§ **The problem**
Copy out the rows below with "navigation bar" swapped for "top menu" and everything else kept the same. Leave out the pictures.

§ **Records shown**
↓↓↓
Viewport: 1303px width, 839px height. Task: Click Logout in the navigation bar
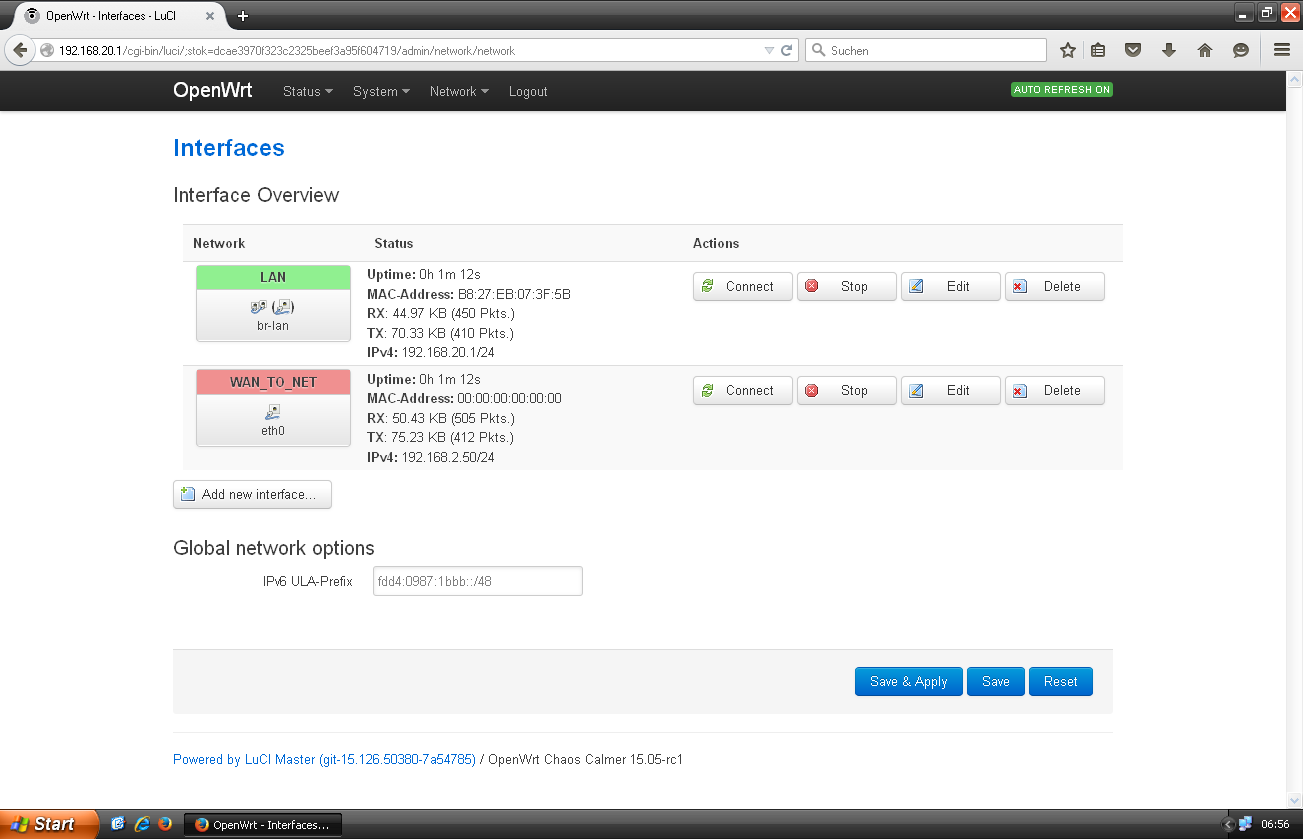point(527,92)
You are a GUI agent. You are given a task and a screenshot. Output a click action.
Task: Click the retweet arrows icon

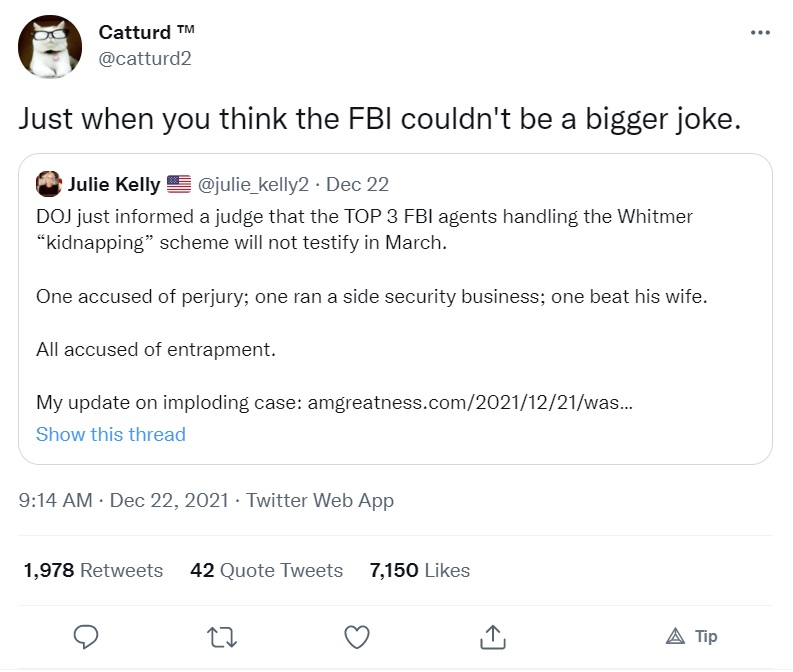coord(220,636)
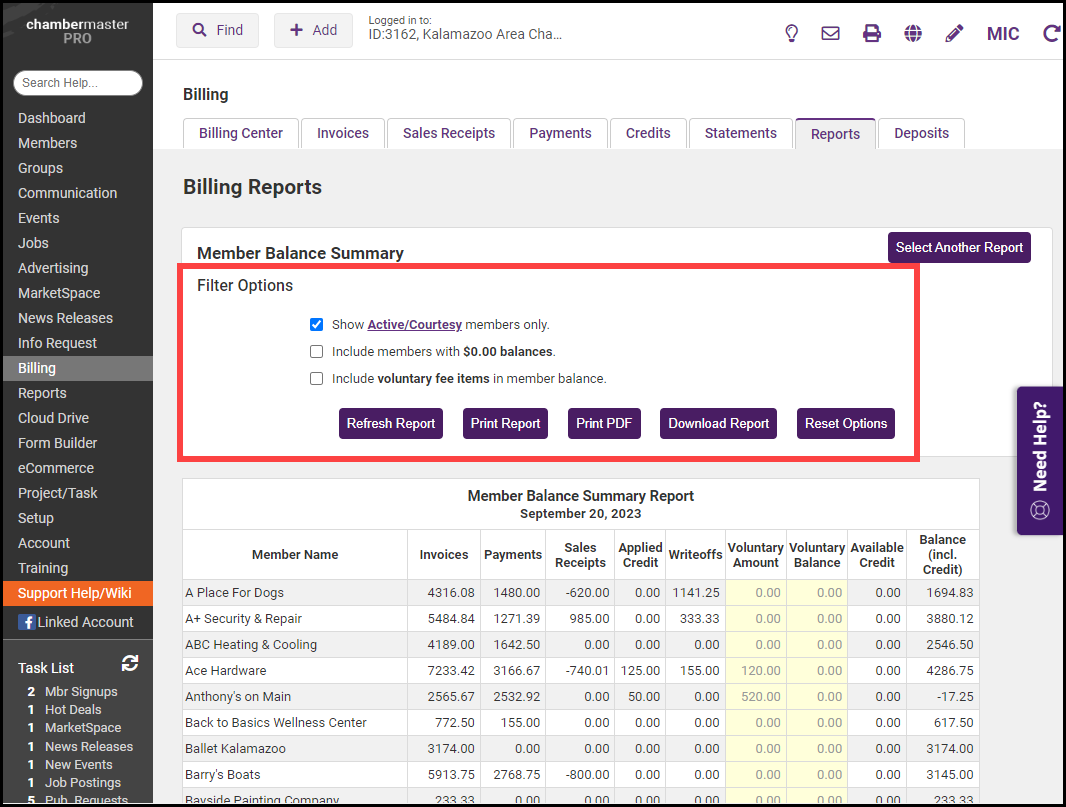The width and height of the screenshot is (1066, 807).
Task: Click the pencil edit icon
Action: click(954, 33)
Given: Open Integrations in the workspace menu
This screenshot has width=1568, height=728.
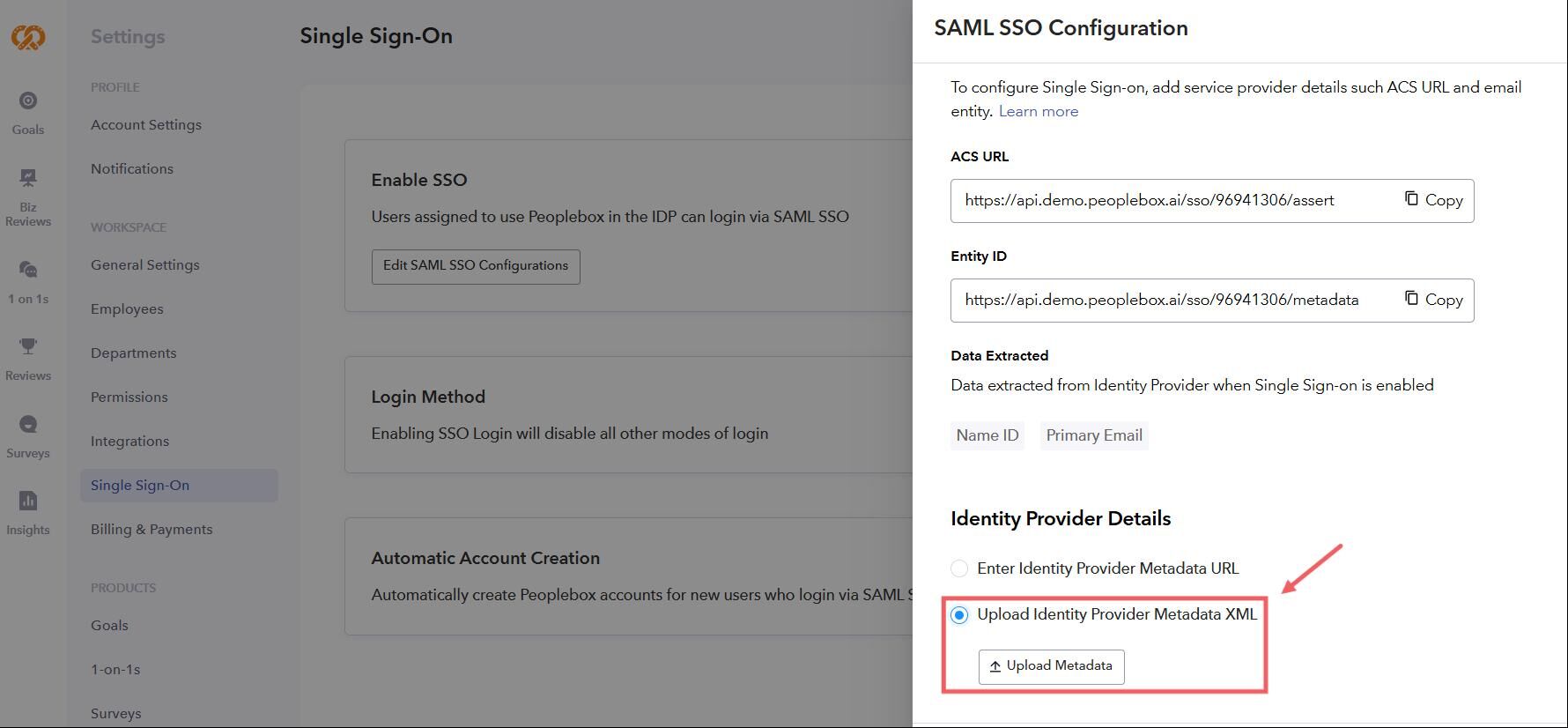Looking at the screenshot, I should pyautogui.click(x=129, y=442).
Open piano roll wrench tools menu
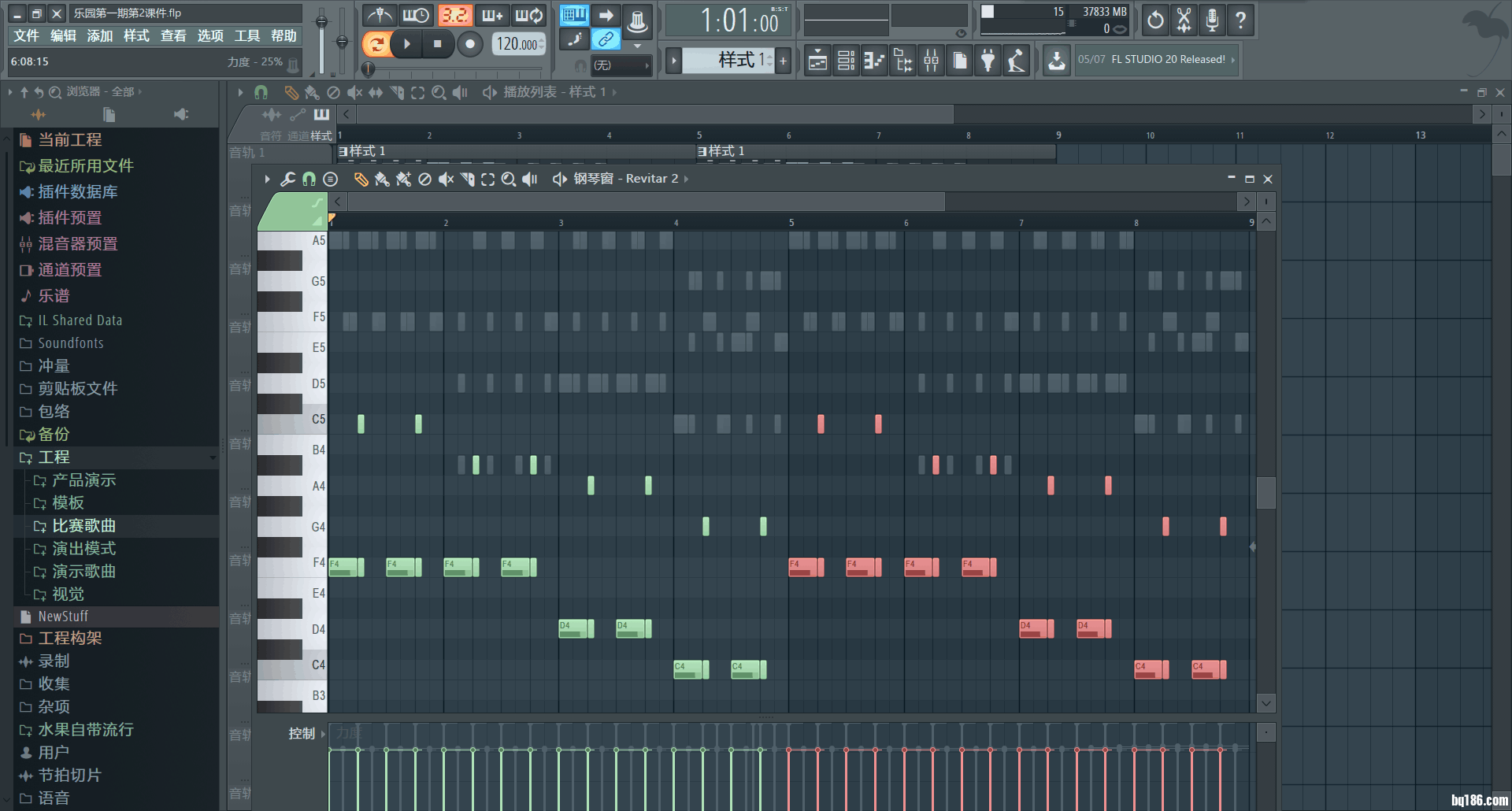Viewport: 1512px width, 811px height. tap(287, 180)
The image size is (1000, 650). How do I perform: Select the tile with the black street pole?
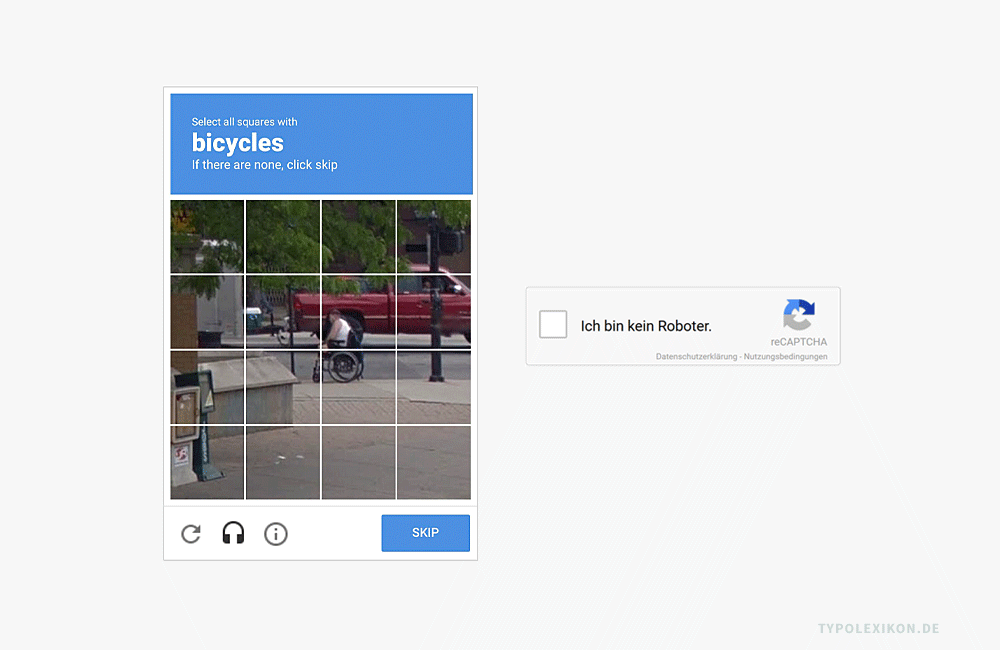point(433,385)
↑↑↑
§ **Finished exercise**
Viewport: 1303px width, 839px height. Task: Click Logout in the top menu
point(527,92)
You are a GUI agent. You are given a task and a screenshot. Output a click action.
Task: Click the retweet arrows icon

coord(220,636)
The width and height of the screenshot is (1066, 807).
Task: Click the pencil edit icon
Action: click(954, 33)
Given: Open Integrations in the workspace menu
This screenshot has width=1568, height=728.
Looking at the screenshot, I should pyautogui.click(x=129, y=442).
Open piano roll wrench tools menu
Viewport: 1512px width, 811px height. tap(287, 180)
The image size is (1000, 650). How do I perform: Select the tile with the black street pole?
point(433,385)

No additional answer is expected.